It was reported last week that seven works of art, stolen from the Kunsthal Museum in Rotterdam last October, may have been burned in the village of Carcaliu, Romania, by a mother who wanted to destroy the evidence against her son, who has been charged with the theft, the BBC reports.
Forensics experts aren’t absolutely positive yet that wood, nails, and ashes obtained from the oven in the home of Olga Dogaru are what remains of the art, but she has confessed: “I placed the suitcase containing the paintings in the stove. I put in some logs, slippers and rubber shoes and waited until they had completely burned,” the Romanian Mediafax news agency reported her as saying. The following works of art, valued at between $130 and $260 million, were stolen and are still missing:
- Pablo Picasso’s 1971 Harlequin Head
- Claude Monet’s 1899 Charing Cross Bridge, London
- Claude Monet’s 1901 Waterloo Bridge, London
- Henri Matisse’s 1919 Reading Girl in White and Yellow
- Paul Gauguin’s 1898 Girl in Front of Open Window
- Meye de Haan’s Self-Portrait from around 1890
- Lucien Freud’s 2002 Woman with Eyes Closed
The results from the forensic studies are expected next week, but if the fragments turn out to be those works of art, museum directors’ worst fears will have been realized. Ernest Oberlander-Tarnoveanu said this particular destruction was “a barbarian crime against humanity” if it indeed occurred.
Editorial
Although some have described this story as that of a mother protecting her son, that’s a myopic view, in my opinion. Only people who don’t understand the first thing about forensic science would think they can actually destroy evidence in an oven. A true act of motherly love would have been to find a way to return the paintings anonymously while her son was in custody.
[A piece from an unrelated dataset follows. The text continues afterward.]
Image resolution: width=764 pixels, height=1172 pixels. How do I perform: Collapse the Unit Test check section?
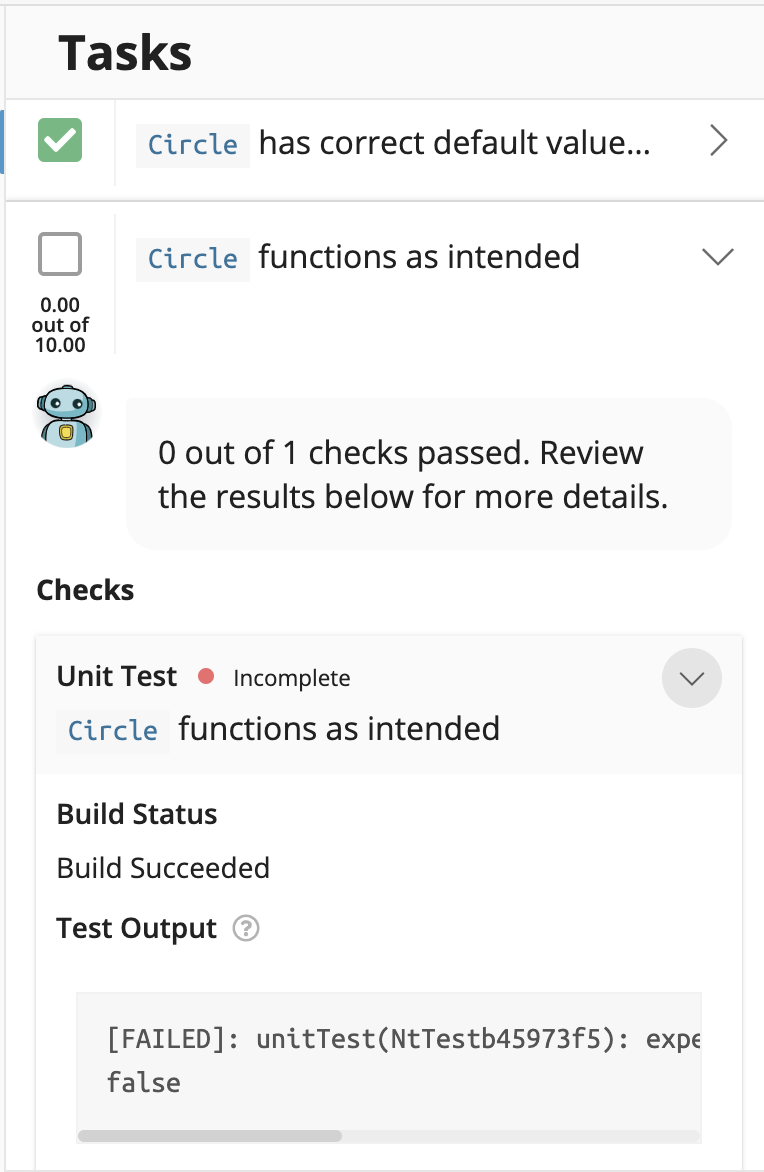point(691,678)
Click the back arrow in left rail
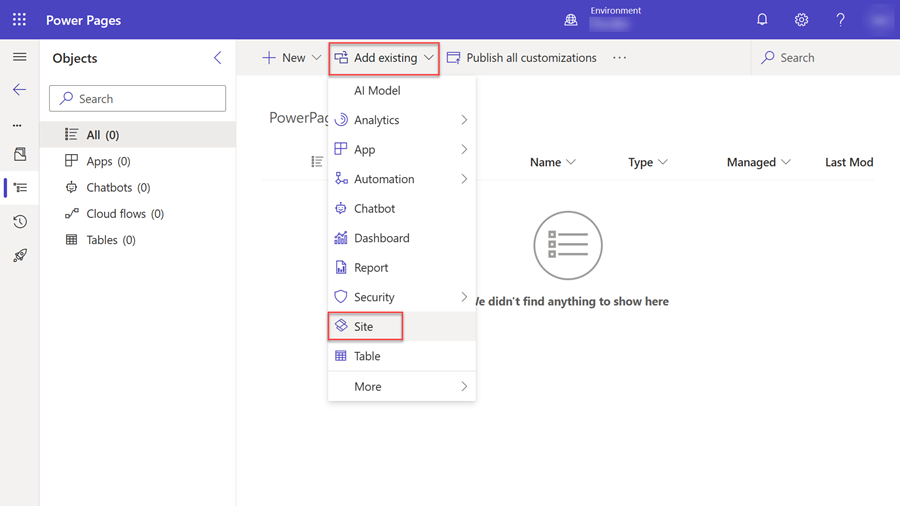 pyautogui.click(x=19, y=90)
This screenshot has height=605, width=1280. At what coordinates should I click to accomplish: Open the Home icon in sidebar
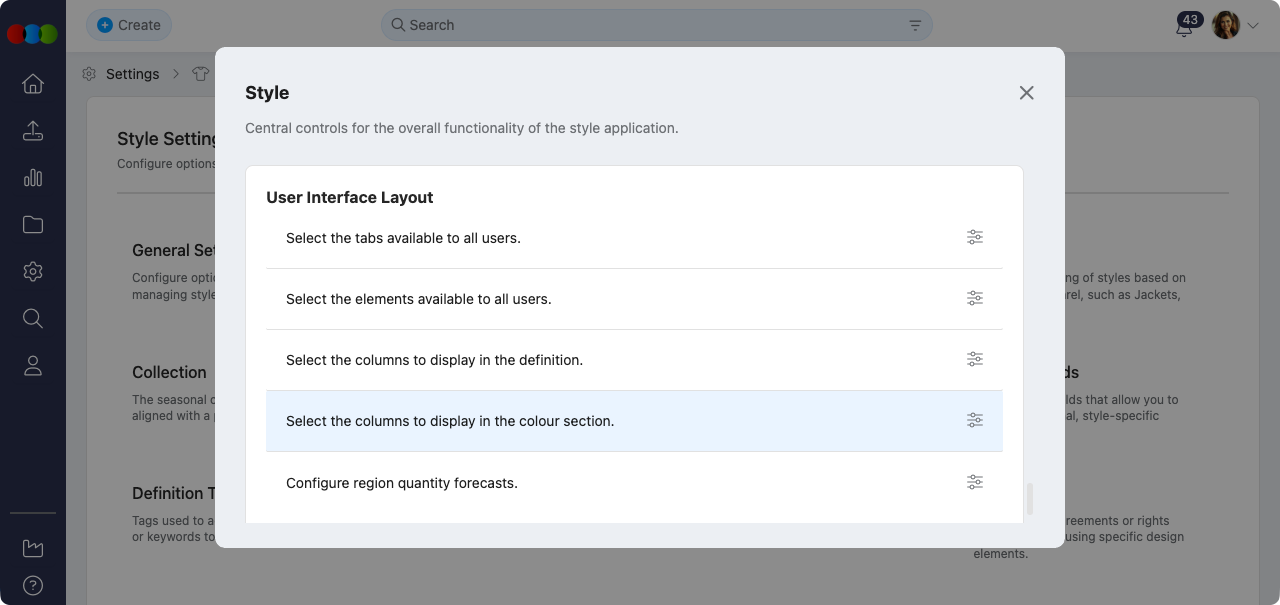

It’s not easy to fence famous works of art, mainly because everyone who might want to buy them would know exactly where they came from. In other words, the son’s sheer stupidity in stealing the art is a hundred times bigger than the stupidity of the mother in trying to protect him from authorities.
But if destroying art, even art worth hundreds of millions of dollars, can be considered a crime against humanity, my moral compass is off a bit. Consider the 150,000 or so students in Philadelphia’s public schools, who will not have any art classes next year—or music, or nurses and counselors—because of a $300 million budget shortfall that isn’t their fault. Talk about crimes against humanity! There’s a lot of “humanity” there. Or consider the innocent 6-year-olds in Chicago who get shot at block parties while riding scooters. Consider the Rwandans being gunned down. Those are crimes against humanity. This is, at most, a crime against the “humanities.”
I personally feel no great loss but a little depression over the destruction of these great works of art. But they each represent one man’s thoughts at one point in his life. As such, they merit our study, and we thankfully still have photos.